También se dio cuenta Erhart de que éste era el origen de las calizas geológicas. Estas rocas eran el resultado de viejos procesos de pedogénesis (meteorización) en ambientes de selvas húmedas. Los actuales barros calcáreos del fondo del océano son los equivalentes de aquellas antiguas calizas que se habían formado hace 100 ó 200 millones de años en la Era Mesozoica cuando los dinosaurios recorrían la tierra. 

Sin embargo, estos barros calcáreos del pasado no continuaron formándose eternamente. Sabemos que un día los sedimentos calcáreos dejaron de depositarse y encima de ellos se acumularon sedimentos diferentes. 

En primer lugar aparecieron formaciones arcillosas, margosas (arcilloso- calcáreas) y limosas y más tarde, materiales arenosos (areniscas). El conjunto de estos depósitos detríticos recibe el nombre de flysch. En posiciones superiores se encuentran unidades conglomerádicas que se conocen geológicamente como molasas. 
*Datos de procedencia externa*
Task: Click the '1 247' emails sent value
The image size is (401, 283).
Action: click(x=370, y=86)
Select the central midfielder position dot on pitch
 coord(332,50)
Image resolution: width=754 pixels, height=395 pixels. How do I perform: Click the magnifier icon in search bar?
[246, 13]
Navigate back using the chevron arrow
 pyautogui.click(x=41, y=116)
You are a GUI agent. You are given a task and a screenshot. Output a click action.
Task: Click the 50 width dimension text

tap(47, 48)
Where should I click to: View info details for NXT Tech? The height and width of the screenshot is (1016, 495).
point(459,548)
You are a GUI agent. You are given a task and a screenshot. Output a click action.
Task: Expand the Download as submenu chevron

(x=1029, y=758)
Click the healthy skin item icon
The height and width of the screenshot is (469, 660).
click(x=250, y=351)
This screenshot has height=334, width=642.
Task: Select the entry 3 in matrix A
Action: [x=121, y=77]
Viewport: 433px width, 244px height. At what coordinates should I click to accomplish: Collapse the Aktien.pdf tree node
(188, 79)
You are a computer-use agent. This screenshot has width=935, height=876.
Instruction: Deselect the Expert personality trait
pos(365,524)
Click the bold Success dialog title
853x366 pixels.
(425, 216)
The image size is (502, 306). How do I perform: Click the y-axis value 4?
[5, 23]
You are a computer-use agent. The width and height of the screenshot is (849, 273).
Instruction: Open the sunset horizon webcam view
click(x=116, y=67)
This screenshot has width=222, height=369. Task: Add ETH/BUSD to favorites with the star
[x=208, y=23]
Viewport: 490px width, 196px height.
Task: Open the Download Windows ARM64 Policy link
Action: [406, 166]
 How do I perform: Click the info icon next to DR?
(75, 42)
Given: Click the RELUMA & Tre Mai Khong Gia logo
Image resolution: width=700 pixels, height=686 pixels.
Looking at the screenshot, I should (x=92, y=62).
Erhart leyó el libro geológico constituido por las capas antes mencionadas, y llegó a la conclusión de que éste era un indicio de que la selva había desaparecido y que los suelos comenzaban a ser erosionados. 

A ello hay que agregar la ocurrencia de ascensos orogénicos en los geosinclinales que dieron lugar a la “continentalización” de las zonas de acumulación marinas. 

La presencia de materiales detríticos es resultado de la erosión de los suelos, y el aumento del tamaño de grano de los mismos se relaciona sobre todo con la disminución de la profundidad del fondo marino. Las arcillas, margas y limos se depositaron en aguas someras y de profundidad media, las arenas en aguas litorales, y los conglomerados en los valles fluviales que se formaron luego de la emergencia de los sedimentos sinclinales. 

Al período de estabilidad geológica, en que predominó la alteración química en los continentes, correspondiente con las acumulaciones calcáreas, lo llamó biostásico. A las épocas de inestabilidad, en donde dominaron los procesos erosivos y los sedimentos detríticos, lo denominó rhexistásico. 

Hoy, al igual que en otras épocas, muchas grandes selvas están desapareciendo. Esta vez no se trata de una evolución natural, del tipo de las que ocurrieron periódicamente en la historia geológica, sino de un proceso debido a la acción humana. Los procesos de deforestación se han generalizado. Los bosques se talan y queman, los suelos se erosionan, las aguas limpias de los ríos se transforman en flujos barrosos. Sobrevolando el río Amazonas, cada año tenemos nuevas sorpresas. Los afluentes se vuelven amarillos y marrones. El río Amazonas ya no es verde oscuro. En términos geológicos, las selvas se mueren. 

En otros tiempos las cosas eran distintas, algunos bosques desaparecían, pero otros nacían, y por lo tanto había siempre selvas que contribuían a mantener estables los niveles de CO2. Hoy, todos los bosques están desapareciendo al mismo tiempo. Sin lugar a dudas, los efectos serán múltiples. A pesar de que no podemos pronosticar los detalles de la evolución futura del planeta, sabemos que esta rhexistasia es distinta a las anteriores. A diferencia de aquellas que tuvieron naturaleza cíclica, ésta puede ser de carácter irreversible. 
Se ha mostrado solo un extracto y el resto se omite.